* Begin Dataset rows *
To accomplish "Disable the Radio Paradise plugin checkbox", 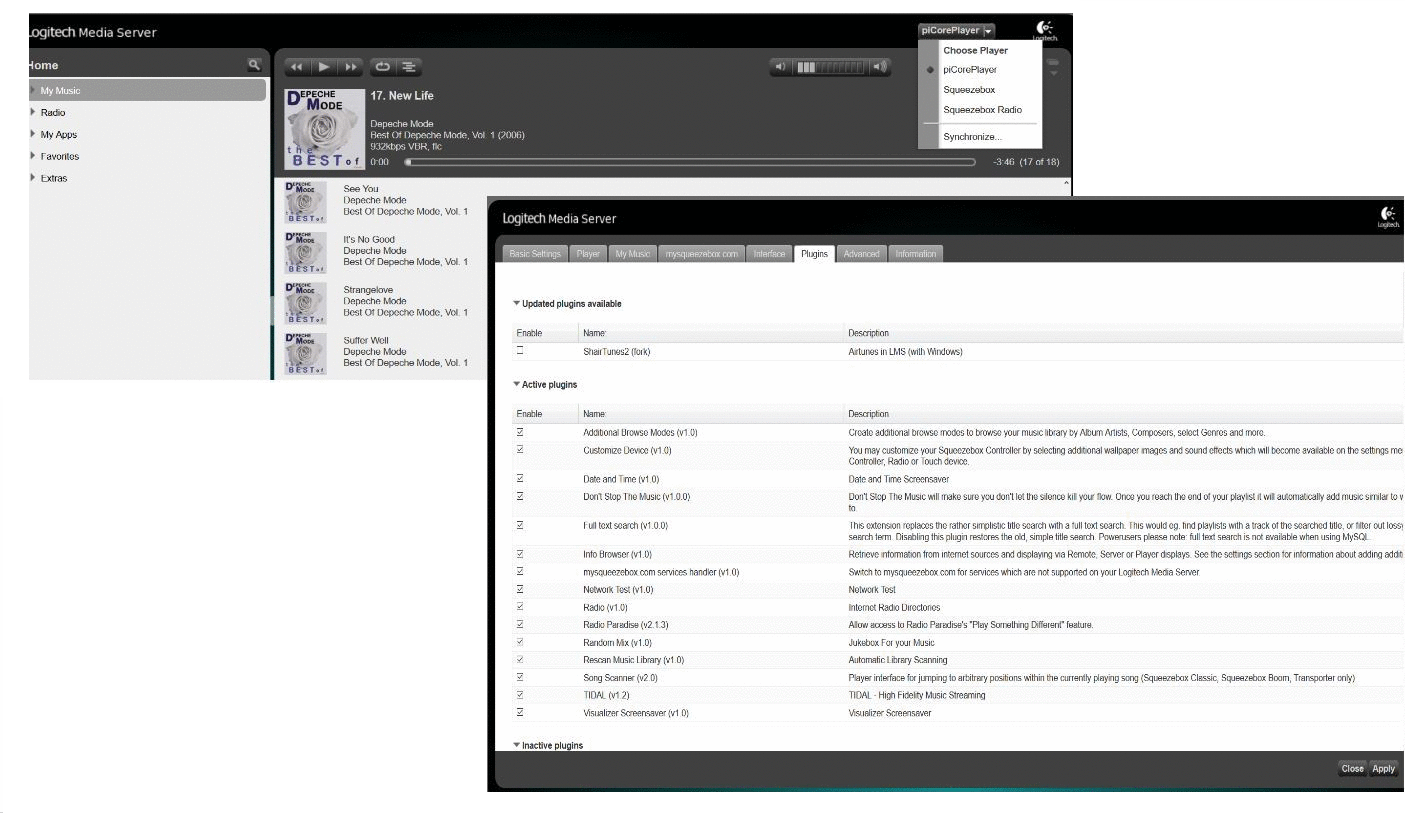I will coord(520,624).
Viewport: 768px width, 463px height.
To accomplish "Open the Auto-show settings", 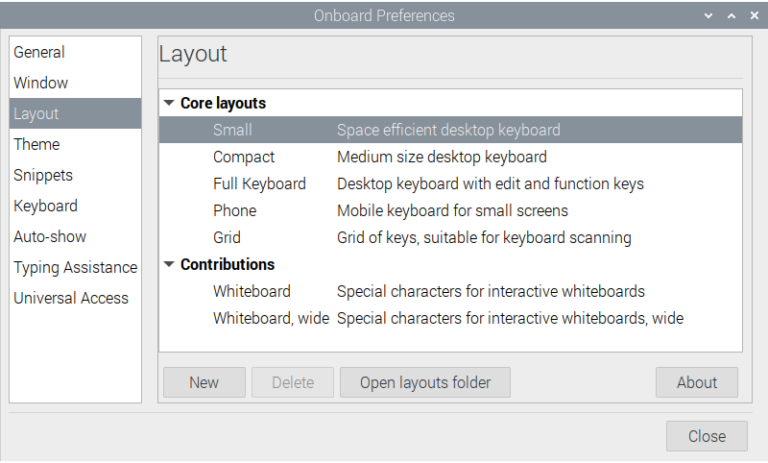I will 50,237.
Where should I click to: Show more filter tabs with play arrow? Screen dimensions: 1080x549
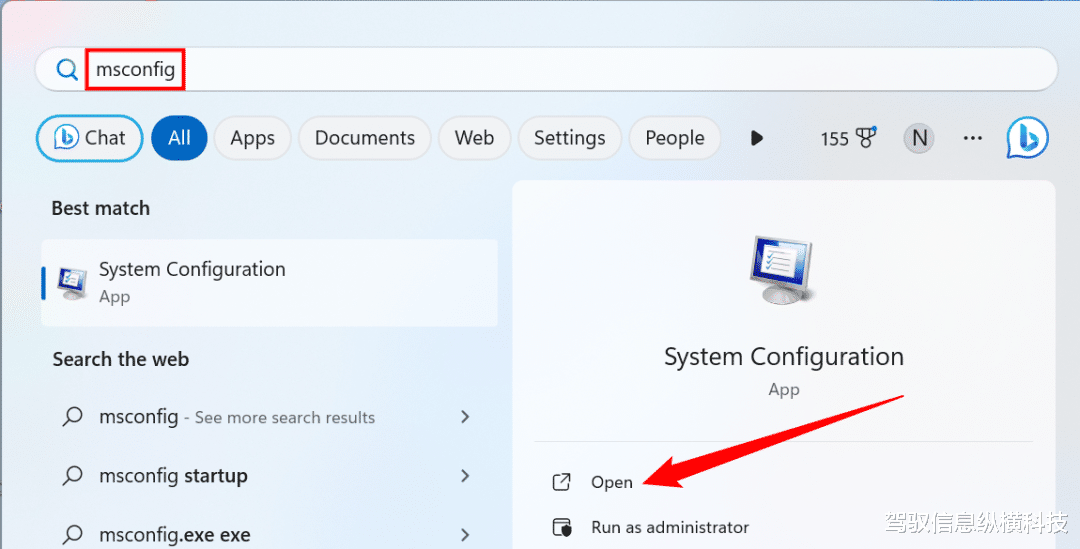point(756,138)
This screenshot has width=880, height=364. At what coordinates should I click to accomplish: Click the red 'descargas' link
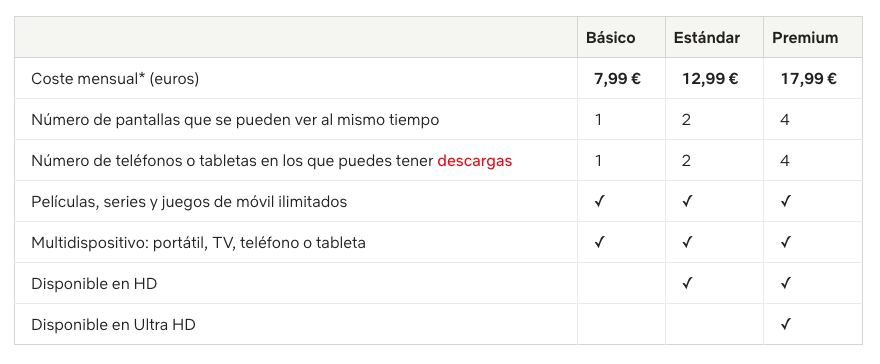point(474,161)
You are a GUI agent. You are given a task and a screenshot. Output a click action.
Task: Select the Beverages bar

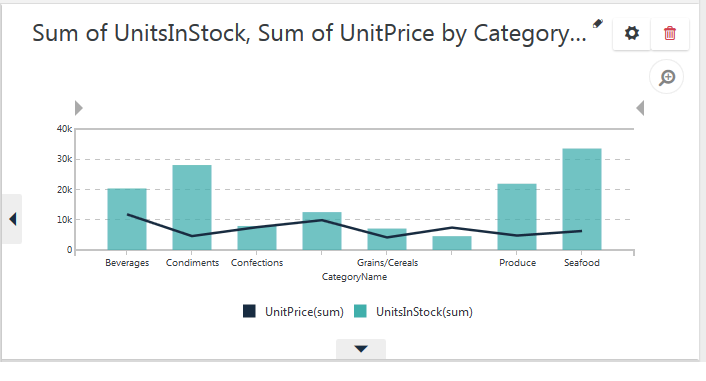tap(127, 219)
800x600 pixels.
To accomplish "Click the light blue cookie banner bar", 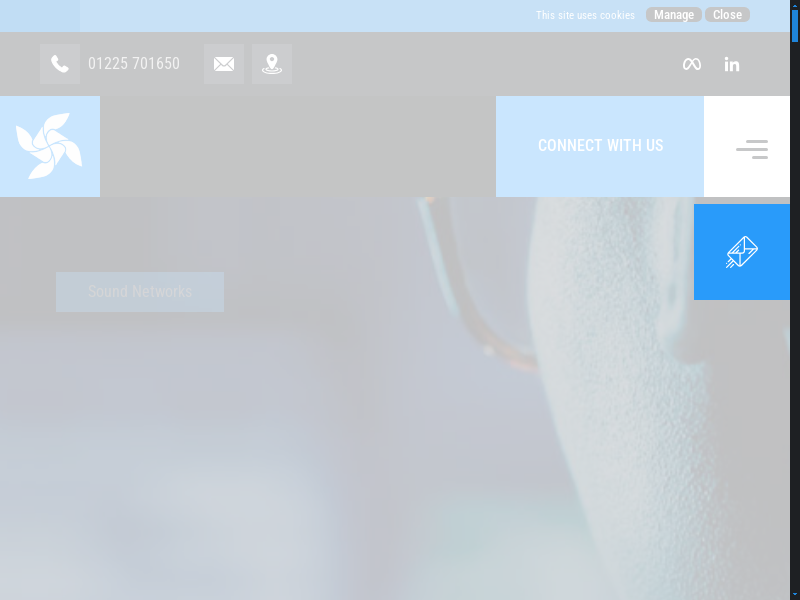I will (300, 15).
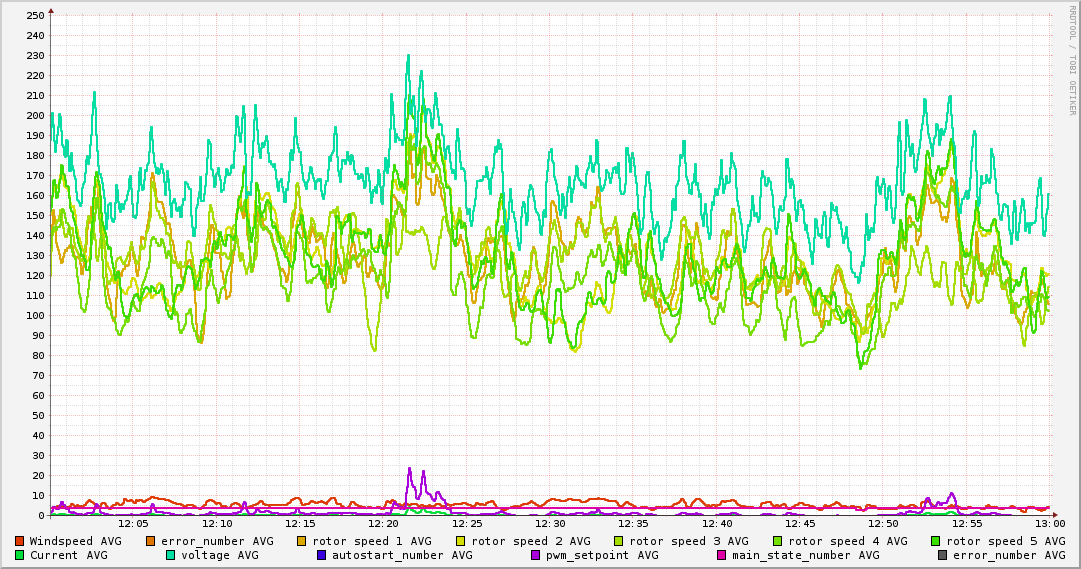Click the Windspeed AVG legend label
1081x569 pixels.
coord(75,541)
* End Dataset rows *
▸ **Exercise goal**
Copy the material above verbatim, starting at the line that contains "Where should I" and ending after the line that contains "tap(127, 219)", with pictures omitted.

▸ **Answer to the exercise**
Where should I click to: Show more filter tabs with play arrow? Screen dimensions: 1080x549
point(756,138)
This screenshot has width=880, height=364. At what coordinates should I click to accomplish: Click the red 'descargas' link
point(474,161)
You are a GUI agent. You are given a task and a screenshot. Output a click action.
Task: Select the Beverages bar

tap(127, 219)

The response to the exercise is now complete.